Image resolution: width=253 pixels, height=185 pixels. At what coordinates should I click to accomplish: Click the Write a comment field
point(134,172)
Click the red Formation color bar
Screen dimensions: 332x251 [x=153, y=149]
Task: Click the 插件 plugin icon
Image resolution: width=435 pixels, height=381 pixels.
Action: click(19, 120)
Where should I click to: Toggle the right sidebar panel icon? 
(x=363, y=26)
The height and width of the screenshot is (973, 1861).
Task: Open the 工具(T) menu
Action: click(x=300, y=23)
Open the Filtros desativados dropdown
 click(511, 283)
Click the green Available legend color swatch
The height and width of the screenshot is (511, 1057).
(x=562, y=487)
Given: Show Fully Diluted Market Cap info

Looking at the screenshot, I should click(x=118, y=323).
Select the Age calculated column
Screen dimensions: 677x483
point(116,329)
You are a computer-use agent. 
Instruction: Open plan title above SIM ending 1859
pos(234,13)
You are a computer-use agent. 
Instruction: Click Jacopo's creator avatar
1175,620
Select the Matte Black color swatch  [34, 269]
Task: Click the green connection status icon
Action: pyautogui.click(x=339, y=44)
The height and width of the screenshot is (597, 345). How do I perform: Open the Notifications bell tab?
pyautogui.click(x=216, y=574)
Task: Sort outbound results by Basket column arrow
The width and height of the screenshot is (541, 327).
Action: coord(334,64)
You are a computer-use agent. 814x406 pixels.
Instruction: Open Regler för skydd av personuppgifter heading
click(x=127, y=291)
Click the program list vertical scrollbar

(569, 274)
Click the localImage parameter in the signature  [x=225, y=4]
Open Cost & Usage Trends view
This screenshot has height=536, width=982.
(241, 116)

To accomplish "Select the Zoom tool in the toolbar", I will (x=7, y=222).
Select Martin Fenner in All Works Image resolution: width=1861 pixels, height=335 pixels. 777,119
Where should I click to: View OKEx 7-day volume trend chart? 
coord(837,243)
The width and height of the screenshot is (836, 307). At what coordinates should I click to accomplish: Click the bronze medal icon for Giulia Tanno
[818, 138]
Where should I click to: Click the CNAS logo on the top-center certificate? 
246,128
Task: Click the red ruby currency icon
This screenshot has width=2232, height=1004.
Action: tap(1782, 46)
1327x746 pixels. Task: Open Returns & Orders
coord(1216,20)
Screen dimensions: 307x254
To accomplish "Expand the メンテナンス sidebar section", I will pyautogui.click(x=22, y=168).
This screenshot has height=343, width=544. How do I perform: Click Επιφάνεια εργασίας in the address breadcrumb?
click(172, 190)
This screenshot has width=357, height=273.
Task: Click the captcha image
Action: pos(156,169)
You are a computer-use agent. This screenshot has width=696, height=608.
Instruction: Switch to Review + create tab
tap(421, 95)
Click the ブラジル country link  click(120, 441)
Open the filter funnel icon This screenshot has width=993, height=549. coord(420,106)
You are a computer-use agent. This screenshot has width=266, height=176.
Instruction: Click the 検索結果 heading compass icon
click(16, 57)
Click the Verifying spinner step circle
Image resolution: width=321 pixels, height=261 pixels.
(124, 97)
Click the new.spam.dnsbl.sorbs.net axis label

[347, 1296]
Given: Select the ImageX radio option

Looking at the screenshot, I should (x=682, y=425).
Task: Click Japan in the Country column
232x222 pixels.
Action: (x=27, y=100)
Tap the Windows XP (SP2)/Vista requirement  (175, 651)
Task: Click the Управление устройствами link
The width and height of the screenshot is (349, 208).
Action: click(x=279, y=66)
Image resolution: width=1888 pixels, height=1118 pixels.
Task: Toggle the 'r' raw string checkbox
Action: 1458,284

> _Given request_
Put each non-blank line of the listing into a JSON list of strings, one string per line.

> _Solution to this exercise_
[
  "Image resolution: width=253 pixels, height=185 pixels. At what coordinates should I click to accomplish: Click the Write a comment field",
  "point(134,172)",
  "Click the red Formation color bar",
  "Screen dimensions: 332x251 [x=153, y=149]",
  "Task: Click the 插件 plugin icon",
  "Image resolution: width=435 pixels, height=381 pixels.",
  "Action: click(19, 120)",
  "Where should I click to: Toggle the right sidebar panel icon? ",
  "(x=363, y=26)",
  "The height and width of the screenshot is (973, 1861).",
  "Task: Open the 工具(T) menu",
  "Action: click(x=300, y=23)",
  "Open the Filtros desativados dropdown",
  " click(511, 283)",
  "Click the green Available legend color swatch",
  "The height and width of the screenshot is (511, 1057).",
  "(x=562, y=487)",
  "Given: Show Fully Diluted Market Cap info",
  "Looking at the screenshot, I should click(x=118, y=323).",
  "Select the Age calculated column",
  "Screen dimensions: 677x483",
  "point(116,329)",
  "You are a computer-use agent. ",
  "Instruction: Open plan title above SIM ending 1859",
  "pos(234,13)",
  "You are a computer-use agent. ",
  "Instruction: Click Jacopo's creator avatar",
  "1175,620",
  "Select the Matte Black color swatch  [34, 269]",
  "Task: Click the green connection status icon",
  "Action: pyautogui.click(x=339, y=44)",
  "The height and width of the screenshot is (597, 345). How do I perform: Open the Notifications bell tab?",
  "pyautogui.click(x=216, y=574)",
  "Task: Sort outbound results by Basket column arrow",
  "The width and height of the screenshot is (541, 327).",
  "Action: coord(334,64)",
  "You are a computer-use agent. 814x406 pixels.",
  "Instruction: Open Regler för skydd av personuppgifter heading",
  "click(x=127, y=291)",
  "Click the program list vertical scrollbar",
  "(569, 274)",
  "Click the localImage parameter in the signature  [x=225, y=4]",
  "Open Cost & Usage Trends view",
  "This screenshot has height=536, width=982.",
  "(241, 116)",
  "To accomplish \"Select the Zoom tool in the toolbar\", I will (x=7, y=222).",
  "Select Martin Fenner in All Works Image resolution: width=1861 pixels, height=335 pixels. 777,119",
  "Where should I click to: View OKEx 7-day volume trend chart? ",
  "coord(837,243)",
  "The width and height of the screenshot is (836, 307). At what coordinates should I click to accomplish: Click the bronze medal icon for Giulia Tanno",
  "[818, 138]",
  "Where should I click to: Click the CNAS logo on the top-center certificate? ",
  "246,128",
  "Task: Click the red ruby currency icon",
  "This screenshot has width=2232, height=1004.",
  "Action: tap(1782, 46)",
  "1327x746 pixels. Task: Open Returns & Orders",
  "coord(1216,20)",
  "Screen dimensions: 307x254",
  "To accomplish \"Expand the メンテナンス sidebar section\", I will pyautogui.click(x=22, y=168).",
  "This screenshot has height=343, width=544. How do I perform: Click Επιφάνεια εργασίας in the address breadcrumb?",
  "click(172, 190)",
  "This screenshot has width=357, height=273.",
  "Task: Click the captcha image",
  "Action: pos(156,169)",
  "You are a computer-use agent. This screenshot has width=696, height=608.",
  "Instruction: Switch to Review + create tab",
  "tap(421, 95)",
  "Click the ブラジル country link  click(120, 441)",
  "Open the filter funnel icon This screenshot has width=993, height=549. coord(420,106)",
  "You are a computer-use agent. This screenshot has width=266, height=176.",
  "Instruction: Click the 検索結果 heading compass icon",
  "click(16, 57)",
  "Click the Verifying spinner step circle",
  "Image resolution: width=321 pixels, height=261 pixels.",
  "(124, 97)",
  "Click the new.spam.dnsbl.sorbs.net axis label",
  "[347, 1296]",
  "Given: Select the ImageX radio option",
  "Looking at the screenshot, I should (x=682, y=425).",
  "Task: Click Japan in the Country column",
  "232x222 pixels.",
  "Action: (x=27, y=100)",
  "Tap the Windows XP (SP2)/Vista requirement  (175, 651)",
  "Task: Click the Управление устройствами link",
  "The width and height of the screenshot is (349, 208).",
  "Action: click(x=279, y=66)",
  "Image resolution: width=1888 pixels, height=1118 pixels.",
  "Task: Toggle the 'r' raw string checkbox",
  "Action: 1458,284"
]